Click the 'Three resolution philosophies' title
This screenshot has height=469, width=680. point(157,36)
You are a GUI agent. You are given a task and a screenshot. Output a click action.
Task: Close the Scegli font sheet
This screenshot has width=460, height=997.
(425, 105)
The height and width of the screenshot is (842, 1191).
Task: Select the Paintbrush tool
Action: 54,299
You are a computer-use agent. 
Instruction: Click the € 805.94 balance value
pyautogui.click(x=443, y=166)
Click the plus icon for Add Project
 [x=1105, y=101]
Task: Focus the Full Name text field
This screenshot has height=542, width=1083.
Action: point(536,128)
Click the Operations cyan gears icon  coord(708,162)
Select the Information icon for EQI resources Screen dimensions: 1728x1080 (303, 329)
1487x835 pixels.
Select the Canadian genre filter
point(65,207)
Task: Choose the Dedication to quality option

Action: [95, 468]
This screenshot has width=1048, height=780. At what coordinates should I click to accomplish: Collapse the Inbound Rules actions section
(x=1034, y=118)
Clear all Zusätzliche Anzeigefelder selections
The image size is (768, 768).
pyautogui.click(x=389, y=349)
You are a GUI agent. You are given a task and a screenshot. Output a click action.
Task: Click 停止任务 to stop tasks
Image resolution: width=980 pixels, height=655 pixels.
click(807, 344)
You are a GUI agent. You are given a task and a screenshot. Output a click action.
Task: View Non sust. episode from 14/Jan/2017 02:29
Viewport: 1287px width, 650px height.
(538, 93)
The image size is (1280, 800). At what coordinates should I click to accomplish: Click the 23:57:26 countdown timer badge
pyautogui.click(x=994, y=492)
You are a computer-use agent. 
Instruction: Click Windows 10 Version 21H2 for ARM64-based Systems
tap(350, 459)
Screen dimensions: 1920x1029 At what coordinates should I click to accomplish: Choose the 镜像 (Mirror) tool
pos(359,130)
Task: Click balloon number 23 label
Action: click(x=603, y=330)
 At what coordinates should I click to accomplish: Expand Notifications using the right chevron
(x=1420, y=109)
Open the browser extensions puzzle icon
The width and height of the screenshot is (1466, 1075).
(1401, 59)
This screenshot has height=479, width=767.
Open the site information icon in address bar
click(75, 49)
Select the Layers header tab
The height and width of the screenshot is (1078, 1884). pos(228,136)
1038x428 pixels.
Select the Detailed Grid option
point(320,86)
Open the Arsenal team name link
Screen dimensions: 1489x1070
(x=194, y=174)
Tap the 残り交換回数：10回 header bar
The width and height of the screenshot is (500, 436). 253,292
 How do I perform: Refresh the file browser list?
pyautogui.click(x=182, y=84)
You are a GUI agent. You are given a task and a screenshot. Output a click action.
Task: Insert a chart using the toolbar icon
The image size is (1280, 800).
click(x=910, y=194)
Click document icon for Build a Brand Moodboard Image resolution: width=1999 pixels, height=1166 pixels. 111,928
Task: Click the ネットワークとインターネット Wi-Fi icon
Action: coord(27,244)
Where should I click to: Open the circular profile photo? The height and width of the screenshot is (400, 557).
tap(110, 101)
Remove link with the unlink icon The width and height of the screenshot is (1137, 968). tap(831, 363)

☆ ☆ ☆

Format the data above as a numbered list, leaving out any blank lines.

▸ **Reply to the exercise**
1. Click the 'Three resolution philosophies' title
2. This screenshot has height=469, width=680. point(157,36)
3. You are a GUI agent. You are given a task and a screenshot. Output a click action.
4. Task: Close the Scegli font sheet
5. This screenshot has width=460, height=997.
6. (425, 105)
7. The height and width of the screenshot is (842, 1191).
8. Task: Select the Paintbrush tool
9. Action: 54,299
10. You are a computer-use agent. 
11. Instruction: Click the € 805.94 balance value
12. pyautogui.click(x=443, y=166)
13. Click the plus icon for Add Project
14.  [x=1105, y=101]
15. Task: Focus the Full Name text field
16. This screenshot has height=542, width=1083.
17. Action: point(536,128)
18. Click the Operations cyan gears icon  coord(708,162)
19. Select the Information icon for EQI resources Screen dimensions: 1728x1080 (303, 329)
20. 1487x835 pixels.
21. Select the Canadian genre filter
22. point(65,207)
23. Task: Choose the Dedication to quality option
24. Action: [95, 468]
25. This screenshot has width=1048, height=780. At what coordinates should I click to accomplish: Collapse the Inbound Rules actions section
26. (x=1034, y=118)
27. Clear all Zusätzliche Anzeigefelder selections
28. The image size is (768, 768).
29. pyautogui.click(x=389, y=349)
30. You are a GUI agent. You are given a task and a screenshot. Output a click action.
31. Task: Click 停止任务 to stop tasks
32. Image resolution: width=980 pixels, height=655 pixels.
33. click(807, 344)
34. You are a GUI agent. You are given a task and a screenshot. Output a click action.
35. Task: View Non sust. episode from 14/Jan/2017 02:29
36. Viewport: 1287px width, 650px height.
37. (538, 93)
38. The image size is (1280, 800). At what coordinates should I click to accomplish: Click the 23:57:26 countdown timer badge
39. pyautogui.click(x=994, y=492)
40. You are a computer-use agent. 
41. Instruction: Click Windows 10 Version 21H2 for ARM64-based Systems
42. tap(350, 459)
43. Screen dimensions: 1920x1029 At what coordinates should I click to accomplish: Choose the 镜像 (Mirror) tool
44. pos(359,130)
45. Task: Click balloon number 23 label
46. Action: click(x=603, y=330)
47.  At what coordinates should I click to accomplish: Expand Notifications using the right chevron
48. (x=1420, y=109)
49. Open the browser extensions puzzle icon
50. The width and height of the screenshot is (1466, 1075).
51. (1401, 59)
52. This screenshot has height=479, width=767.
53. Open the site information icon in address bar
54. click(75, 49)
55. Select the Layers header tab
56. The height and width of the screenshot is (1078, 1884). pos(228,136)
57. 1038x428 pixels.
58. Select the Detailed Grid option
59. point(320,86)
60. Open the Arsenal team name link
61. Screen dimensions: 1489x1070
62. (x=194, y=174)
63. Tap the 残り交換回数：10回 header bar
64. The width and height of the screenshot is (500, 436). 253,292
65.  How do I perform: Refresh the file browser list?
66. pyautogui.click(x=182, y=84)
67. You are a GUI agent. You are given a task and a screenshot. Output a click action.
68. Task: Insert a chart using the toolbar icon
69. The image size is (1280, 800).
70. click(x=910, y=194)
71. Click document icon for Build a Brand Moodboard Image resolution: width=1999 pixels, height=1166 pixels. 111,928
72. Task: Click the ネットワークとインターネット Wi-Fi icon
73. Action: coord(27,244)
74. Where should I click to: Open the circular profile photo? The height and width of the screenshot is (400, 557).
75. tap(110, 101)
76. Remove link with the unlink icon The width and height of the screenshot is (1137, 968). tap(831, 363)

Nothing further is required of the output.